Une infection ponctuelle qui disparaît avec un traitement classique est une chose. Mais une infection qui revient sans cesse indique autre chose : parfois un biofilm résistant, parfois une affection qui n'est en réalité pas du tout une infection.
Une infection vaginale isolée qui répond à un traitement standard et ne réapparaît pas correspond à un tableau clinique bien défini. En revanche, une succession d’infections récurrentes — même après des traitements qui semblaient efficaces à chaque fois — constitue un tableau clinique véritablement différent, qui renvoie généralement à une cause sous-jacente spécifique plutôt qu’à un simple coup de malchance.

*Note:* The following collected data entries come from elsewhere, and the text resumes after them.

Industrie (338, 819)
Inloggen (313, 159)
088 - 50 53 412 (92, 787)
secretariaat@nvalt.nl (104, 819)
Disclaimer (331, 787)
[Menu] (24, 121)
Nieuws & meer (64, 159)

Le microbiome vaginal et l’importance de son équilibre
Un milieu vaginal sain est normalement dominé par des bactéries protectrices spécifiques, principalement diverses espèces de lactobacilles, qui contribuent à maintenir un équilibre empêchant la prolifération excessive des organismes responsables des infections courantes. Les antibiotiques (qui ne font pas la distinction entre les bactéries nocives et protectrices), les changements hormonaux et certains produits d’hygiène peuvent tous perturber cet équilibre, créant ainsi une période de vulnérabilité qui augmente considérablement le risque de récidive jusqu’à ce que l’équilibre protecteur se rétablisse.

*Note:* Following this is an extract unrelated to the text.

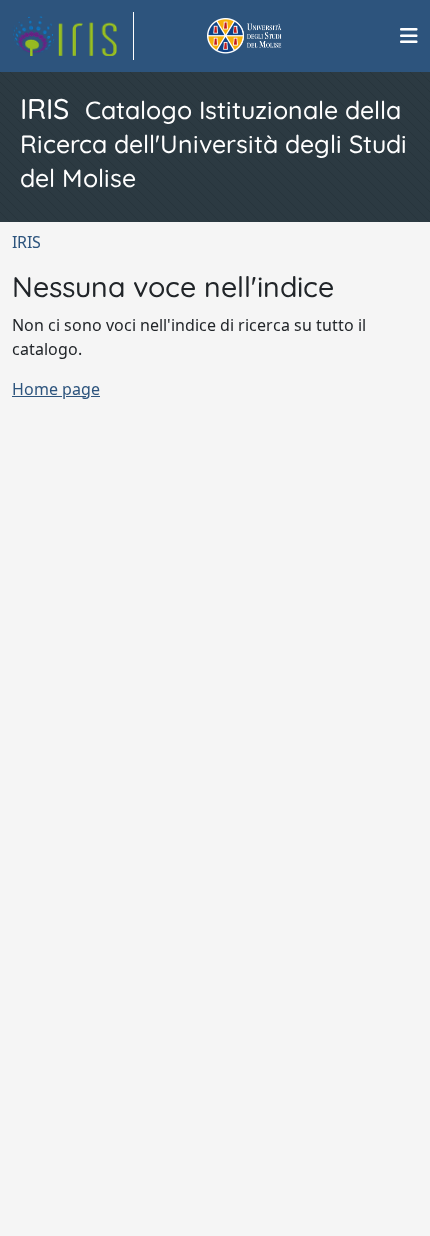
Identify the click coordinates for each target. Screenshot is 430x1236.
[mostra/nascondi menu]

Les biofilms : une raison spécifique pour laquelle certaines infections résistent aux traitements standard
Tant les bactéries responsables de la vaginose bactérienne que, dans certains cas, les levures à l’origine des mycoses récurrentes peuvent former des biofilms — des communautés structurées et protectrices qui adhèrent à la paroi vaginale et empêchent les organismes qu’elles abritent d’être exposés à la concentration de traitement nécessaire pour les éliminer complètement. Cela signifie qu’une petite population survivante peut persister même après que le traitement semble avoir résolu les symptômes, permettant à l’infection de se développer à nouveau et de provoquer une récidive qui n’est pas simplement une nouvelle infection sans rapport, mais une résurgence de la même infection.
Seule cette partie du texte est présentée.